Are you able to quote each entry exactly as written?

Input for this task START

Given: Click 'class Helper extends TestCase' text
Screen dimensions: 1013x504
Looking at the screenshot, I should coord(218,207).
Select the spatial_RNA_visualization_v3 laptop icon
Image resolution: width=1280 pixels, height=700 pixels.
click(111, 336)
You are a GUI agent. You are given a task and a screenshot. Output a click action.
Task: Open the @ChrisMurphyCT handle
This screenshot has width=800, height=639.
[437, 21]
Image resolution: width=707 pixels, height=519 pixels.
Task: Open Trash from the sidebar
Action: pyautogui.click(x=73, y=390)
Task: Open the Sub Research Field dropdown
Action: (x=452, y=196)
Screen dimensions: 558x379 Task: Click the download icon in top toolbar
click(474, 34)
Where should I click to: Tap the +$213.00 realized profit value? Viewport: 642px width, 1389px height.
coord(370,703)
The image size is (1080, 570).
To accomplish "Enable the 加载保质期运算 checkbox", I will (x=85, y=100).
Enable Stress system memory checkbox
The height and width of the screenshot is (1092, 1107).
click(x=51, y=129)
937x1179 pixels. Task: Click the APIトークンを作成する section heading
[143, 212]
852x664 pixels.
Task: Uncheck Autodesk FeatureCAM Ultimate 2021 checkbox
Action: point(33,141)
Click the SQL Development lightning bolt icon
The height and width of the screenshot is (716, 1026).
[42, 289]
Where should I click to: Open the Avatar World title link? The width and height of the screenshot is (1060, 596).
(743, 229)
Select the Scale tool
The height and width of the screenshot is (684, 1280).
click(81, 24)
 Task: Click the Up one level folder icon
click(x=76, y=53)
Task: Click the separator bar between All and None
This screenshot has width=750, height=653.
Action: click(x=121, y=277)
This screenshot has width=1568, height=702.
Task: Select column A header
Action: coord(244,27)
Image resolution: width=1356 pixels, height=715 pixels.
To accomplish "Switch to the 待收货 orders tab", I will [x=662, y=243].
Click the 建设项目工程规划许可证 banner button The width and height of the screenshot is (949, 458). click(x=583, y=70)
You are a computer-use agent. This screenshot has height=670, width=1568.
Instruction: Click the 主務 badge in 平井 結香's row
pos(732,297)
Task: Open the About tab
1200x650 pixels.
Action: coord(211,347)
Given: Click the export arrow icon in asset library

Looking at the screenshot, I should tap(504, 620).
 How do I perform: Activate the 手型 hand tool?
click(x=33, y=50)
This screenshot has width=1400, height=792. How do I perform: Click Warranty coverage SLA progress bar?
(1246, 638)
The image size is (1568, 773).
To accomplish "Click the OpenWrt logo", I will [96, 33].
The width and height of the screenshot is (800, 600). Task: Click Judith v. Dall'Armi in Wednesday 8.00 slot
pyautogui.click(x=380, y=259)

Input for this task END

Output below –
Given: Click 'class Helper extends TestCase' text
Screen dimensions: 1013x504
Looking at the screenshot, I should coord(218,207).
Select the spatial_RNA_visualization_v3 laptop icon
Image resolution: width=1280 pixels, height=700 pixels.
click(111, 336)
You are a GUI agent. You are given a task and a screenshot. Output a click action.
Task: Open the @ChrisMurphyCT handle
This screenshot has width=800, height=639.
[437, 21]
Image resolution: width=707 pixels, height=519 pixels.
Task: Open Trash from the sidebar
Action: pyautogui.click(x=73, y=390)
Task: Open the Sub Research Field dropdown
Action: (x=452, y=196)
Screen dimensions: 558x379 Task: Click the download icon in top toolbar
click(474, 34)
Where should I click to: Tap the +$213.00 realized profit value? Viewport: 642px width, 1389px height.
coord(370,703)
The image size is (1080, 570).
To accomplish "Enable the 加载保质期运算 checkbox", I will (x=85, y=100).
Enable Stress system memory checkbox
The height and width of the screenshot is (1092, 1107).
click(x=51, y=129)
937x1179 pixels. Task: Click the APIトークンを作成する section heading
[143, 212]
852x664 pixels.
Task: Uncheck Autodesk FeatureCAM Ultimate 2021 checkbox
Action: point(33,141)
Click the SQL Development lightning bolt icon
The height and width of the screenshot is (716, 1026).
[42, 289]
Where should I click to: Open the Avatar World title link? The width and height of the screenshot is (1060, 596).
(743, 229)
Select the Scale tool
The height and width of the screenshot is (684, 1280).
click(81, 24)
 Task: Click the Up one level folder icon
click(x=76, y=53)
Task: Click the separator bar between All and None
This screenshot has width=750, height=653.
Action: click(x=121, y=277)
This screenshot has width=1568, height=702.
Task: Select column A header
Action: coord(244,27)
Image resolution: width=1356 pixels, height=715 pixels.
To accomplish "Switch to the 待收货 orders tab", I will [x=662, y=243].
Click the 建设项目工程规划许可证 banner button The width and height of the screenshot is (949, 458). click(x=583, y=70)
You are a computer-use agent. This screenshot has height=670, width=1568.
Instruction: Click the 主務 badge in 平井 結香's row
pos(732,297)
Task: Open the About tab
1200x650 pixels.
Action: coord(211,347)
Given: Click the export arrow icon in asset library

Looking at the screenshot, I should tap(504, 620).
 How do I perform: Activate the 手型 hand tool?
click(x=33, y=50)
This screenshot has width=1400, height=792. How do I perform: Click Warranty coverage SLA progress bar?
(1246, 638)
The image size is (1568, 773).
To accomplish "Click the OpenWrt logo", I will [96, 33].
The width and height of the screenshot is (800, 600). Task: Click Judith v. Dall'Armi in Wednesday 8.00 slot
pyautogui.click(x=380, y=259)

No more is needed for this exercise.